Her company is now in Phase 3, with 91 employees. After Foot Locker became a minority owner with a $15-million investment last year, Carbon38 moved from its previous 4,000-square-foot West Hollywood office to its current two-story, 21,224-square-foot Culver City headquarters, which also houses a 2,727-square-foot photo studio.

Carbon38's Katie Warner Johnson
Carbon38’s Katie Warner Johnson, a former dancer and fitness instructor, in her Culver City office.
(Myung J. Chun / Los Angeles Times)

Back in 2011, Johnson was an aspiring entrepreneur. She and cofounder Caroline Gogolak (who has since left to lead retail at SoulCycle) participated in the Women 2.0 Startup Weekend in San Francisco, followed by the L.A. startup accelerator program Start Engine. They won $30,000 and used the money to further develop Carbon38, which went through various iterations before becoming the fitness-clothing platform it is today.

The company has outgrown its office space four times in six years.
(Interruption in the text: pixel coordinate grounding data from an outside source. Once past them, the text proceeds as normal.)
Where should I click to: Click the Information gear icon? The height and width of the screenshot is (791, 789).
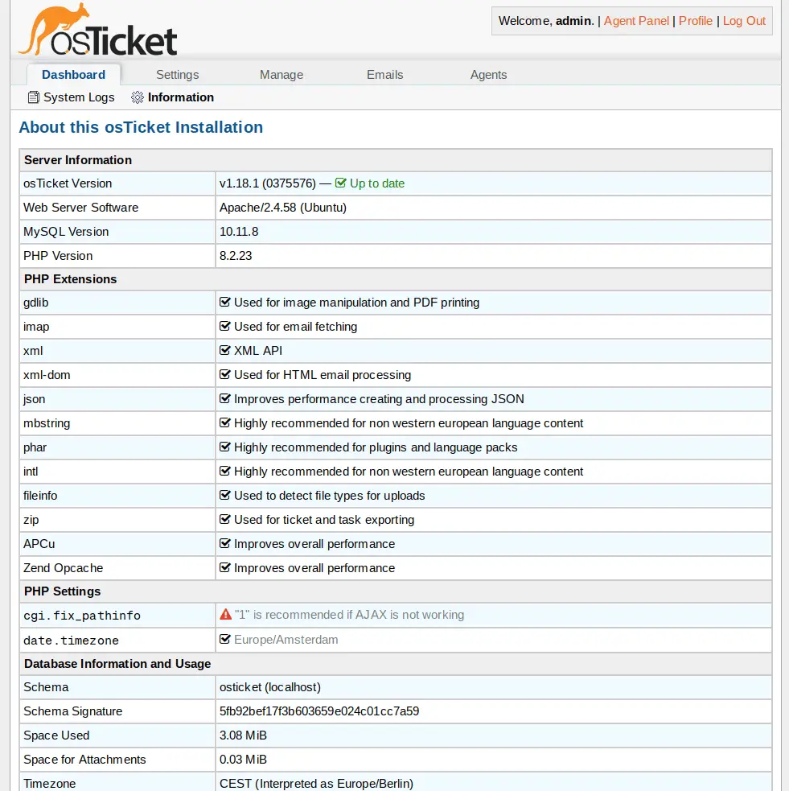135,97
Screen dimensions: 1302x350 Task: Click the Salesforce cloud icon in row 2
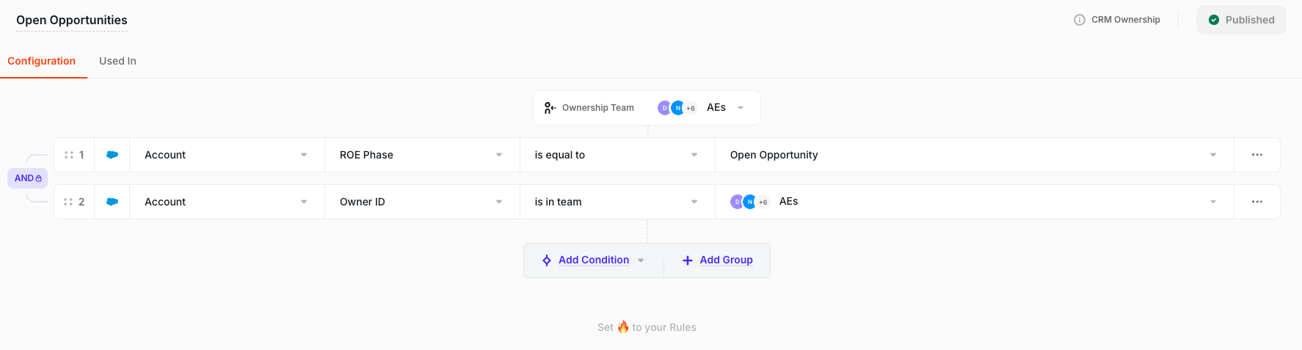(x=112, y=202)
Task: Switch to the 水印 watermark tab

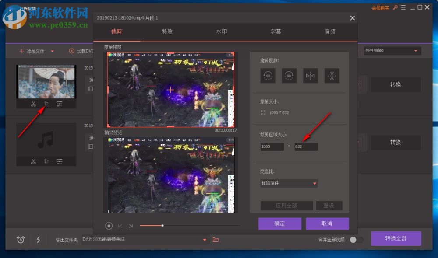Action: (x=222, y=31)
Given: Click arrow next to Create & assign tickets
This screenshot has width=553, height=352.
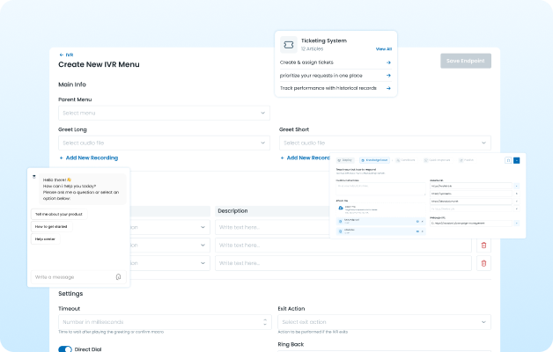Looking at the screenshot, I should coord(388,62).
In the early days, Johnson worked out of her apartment. “I would walk in every day to my home, and there would be seven Ikea desks spread out across the living room and then racks of inventory in plastic bins in the dining room,” she said with a laugh. “Our conference room was essentially folding chairs pulled up to the guest-bedroom bed.” Johnson knew she was onto something when Carbon38 made $50,000 in its first month.

Last year, Scott Jameson came on board as chief operating officer to help with the company’s expansion. “His desk was literally next to the toaster,” Johnson said of the executive, who previously worked at Burberry and Ralph Lauren. “God bless him for seeing through the toaster crumbs to the potential here.”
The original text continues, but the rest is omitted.